Accueil ScènesSpectacles À sa réouverture, l’Opéra de Paris offre une fresque lyrique Le Soulier de Satin de Dalbavie

À sa réouverture, l’Opéra de Paris offre une fresque lyrique Le Soulier de Satin de Dalbavie

par Victoria Okada

L’Opéra de Paris fête retour du public avec une création mondiale, Le Soulier de Satin de Marc-André Dalbavie, d’après le poème éponyme de Paul Claudel.

L’opéra de Marc-André Dalbavie est le dernier de la trilogie de commandes faites par l’Opéra de Paris sur le thème de la littérature française, après Trompe-la-Mort de Luca Francesconi d’après Balzac (2017) et Bérénice de Michael Jarrell d’après Racine (2018). Monter un opéra dont le processus de la création est rompu à cause de la pandémie, qui plus est d’une durée d’interprétation aussi importante n’était certainement pas une mince affaire. Saluons d’abord les efforts tenaces déployés par toutes les équipes de productions et artistes.

Œuvre fleuve épique en six heures dans le respect du texte de Claudel

Divisée en quatre « journées » selon la tradition espagnole, l’œuvre fleuve épique narre l’amour entre Don Rodrigue et Doña Prouhèze qui ne se rencontrent qu’une seule fois, au temps de l’hégémonie espagnole, où les navigateurs de l’Empire ibérique allaient à la découverte du monde non occidental encore inconnu. Pour ces représentations, Raphaèle Fleury réduit le texte original — qui nécessite plus de dix heures de représentation théâtrale — à six heures avec deux entractes. Sans réécriture ni adaptation, il respecte scrupuleusement le texte de Paul Claudel qui est déjà un exploit d’envergure.
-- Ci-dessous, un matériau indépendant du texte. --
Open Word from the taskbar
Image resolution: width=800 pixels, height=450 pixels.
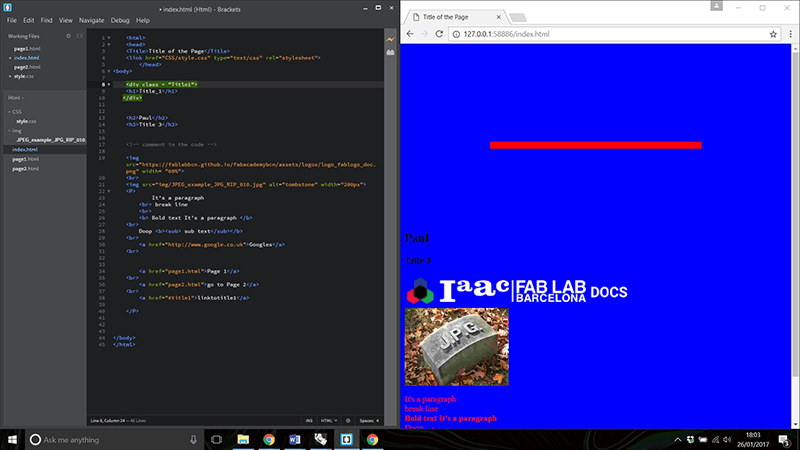294,439
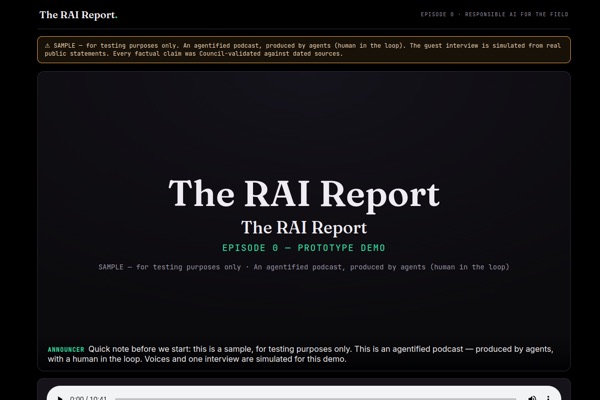Open The RAI Report logo in header
This screenshot has width=600, height=400.
(x=77, y=15)
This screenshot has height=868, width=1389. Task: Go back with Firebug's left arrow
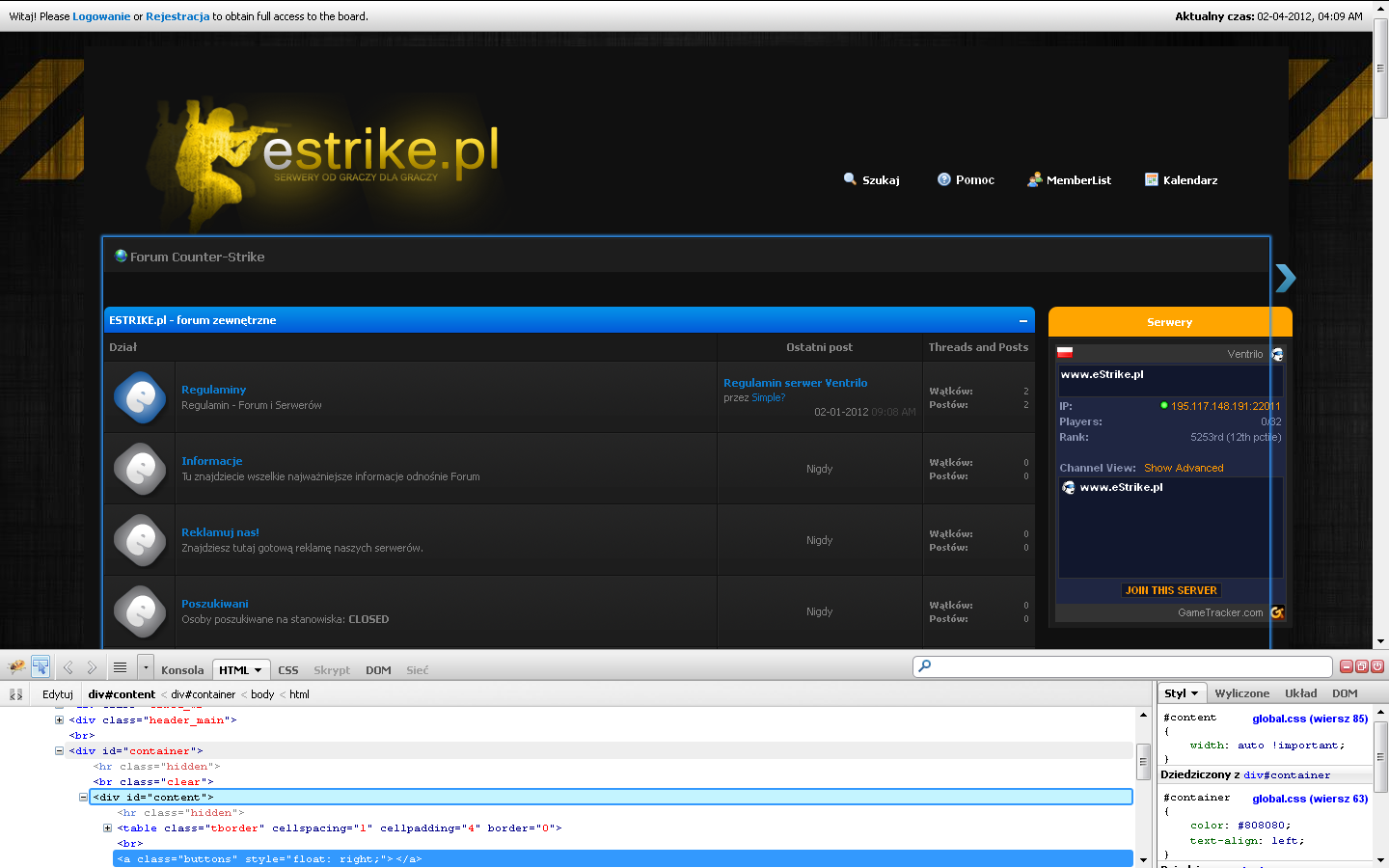coord(68,667)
Cyril Bothorel et Yann-Joël Collin dans Le Soulier de satin, Opéra National de Paris © Elisa Haberer

La mise en scène rappelle des théâtres anciens

La mise en scène de Stanislas Norday, où se mêlent le sérieux et le comique, parole et chant, musique et poésie, costume et effets théâtraux, rappelle des théâtres anciens, notamment le masque élisabéthain et semi-opéra. Avant même le début du spectacle, en attendant que la salle se remplisse, deux acteurs, Cyril Bothorel (L’annoncier) et Yann-Joël Collin (L’irrépressible), marmonnent des remarques sur les décors, s’adressent à ceux qui sont sur la scène, se parlent entre eux. Ce sont eux qui nous guident tout au long du spectacle, prononcent les didascalies, commentent des situations, souvent d’un ton totalement différent des personnages, à des touches parfois franchement comiques. Leurs interventions, qui ponctuent ainsi cette épopée, donnent à celui-ci une cohérence et animent les scènes où les personnages demeurent assez immobiles. Les peu de gestes que ceux-ci appliquent sont symboliques : des regards, le corps ou les bras dirigés dans un sens ou un autre, suggèrent les sentiments, laissant au spectateur en affiner l’interprétation.

Les grands tableaux comme décors et les costumes somptueux d’époque

Les tableaux de très grandes dimensions sur les châssis mobiles manipulés à vue d’œil par les régisseurs, servent de décors (Emmanuel Clolus). Ils reproduisent des peintures du Greco, de Vinci, d’Il Bronzino… mais uniquement des détails, symbolisant l’état d’âme ou le sort des protagonistes. Le revers de ces tableaux, avec la structure brute en bois, se transformera vers la fin une maison ou un bateau qui abrite Don Rodrigue invalide et ruiné. Encore un symbolisme. Quelques belles vidéos à figures abstraites (Stéphane Pougnand) sur le fond de la scène viennent compléter ces décors. Les costumes d’époque, somptueux jusqu’aux moindres détails (Raoul Fernandez), créent un contrepoint — ou un contrepoids — de ces décors sans éléments concrets. Le réalisme des costumes dans le symbolisme des gestes et des décors, est-ce la vie réelle de ces protagonistes dans leurs rêves irréels ? Ici aussi, chacun est libre d’interpréter comme il lui conviendra.